→ Goal
Rewrite in full the part of the material that opens with the line containing "will [61, 138]." and closes with the line containing "point(63,172)", requests included, adding 101 to every coordinate in the answers.

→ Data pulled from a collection
▬▬▬▬▬▬▬▬▬▬

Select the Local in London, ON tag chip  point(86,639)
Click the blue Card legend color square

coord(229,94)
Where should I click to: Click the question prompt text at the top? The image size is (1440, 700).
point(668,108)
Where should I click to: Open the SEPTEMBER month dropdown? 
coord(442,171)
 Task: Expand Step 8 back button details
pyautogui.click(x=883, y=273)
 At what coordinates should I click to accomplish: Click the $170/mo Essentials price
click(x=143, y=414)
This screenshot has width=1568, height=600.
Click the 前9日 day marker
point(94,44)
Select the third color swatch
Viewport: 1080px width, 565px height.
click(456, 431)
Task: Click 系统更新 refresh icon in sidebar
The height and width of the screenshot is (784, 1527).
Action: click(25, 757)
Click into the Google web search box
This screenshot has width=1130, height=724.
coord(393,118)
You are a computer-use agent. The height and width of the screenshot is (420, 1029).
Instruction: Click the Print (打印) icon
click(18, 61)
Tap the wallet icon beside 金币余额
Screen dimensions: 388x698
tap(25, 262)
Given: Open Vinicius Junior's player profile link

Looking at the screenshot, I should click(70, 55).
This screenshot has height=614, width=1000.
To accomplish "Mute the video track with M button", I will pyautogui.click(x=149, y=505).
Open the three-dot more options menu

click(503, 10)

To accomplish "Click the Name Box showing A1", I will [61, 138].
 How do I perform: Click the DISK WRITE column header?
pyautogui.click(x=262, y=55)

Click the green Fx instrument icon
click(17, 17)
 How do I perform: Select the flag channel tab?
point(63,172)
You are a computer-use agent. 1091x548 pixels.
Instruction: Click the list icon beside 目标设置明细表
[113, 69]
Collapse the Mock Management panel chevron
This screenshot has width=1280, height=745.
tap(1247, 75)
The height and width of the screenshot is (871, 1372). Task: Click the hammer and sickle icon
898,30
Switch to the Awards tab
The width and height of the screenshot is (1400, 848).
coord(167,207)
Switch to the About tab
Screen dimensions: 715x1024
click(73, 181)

▬▬▬▬▬▬▬▬▬▬

→ Final result
To accomplish "Click the Name Box showing A1", I will [162, 239].
 How do I perform: Click the DISK WRITE column header?
pyautogui.click(x=363, y=156)

Click the green Fx instrument icon
click(118, 118)
 How do I perform: Select the flag channel tab?
point(164,273)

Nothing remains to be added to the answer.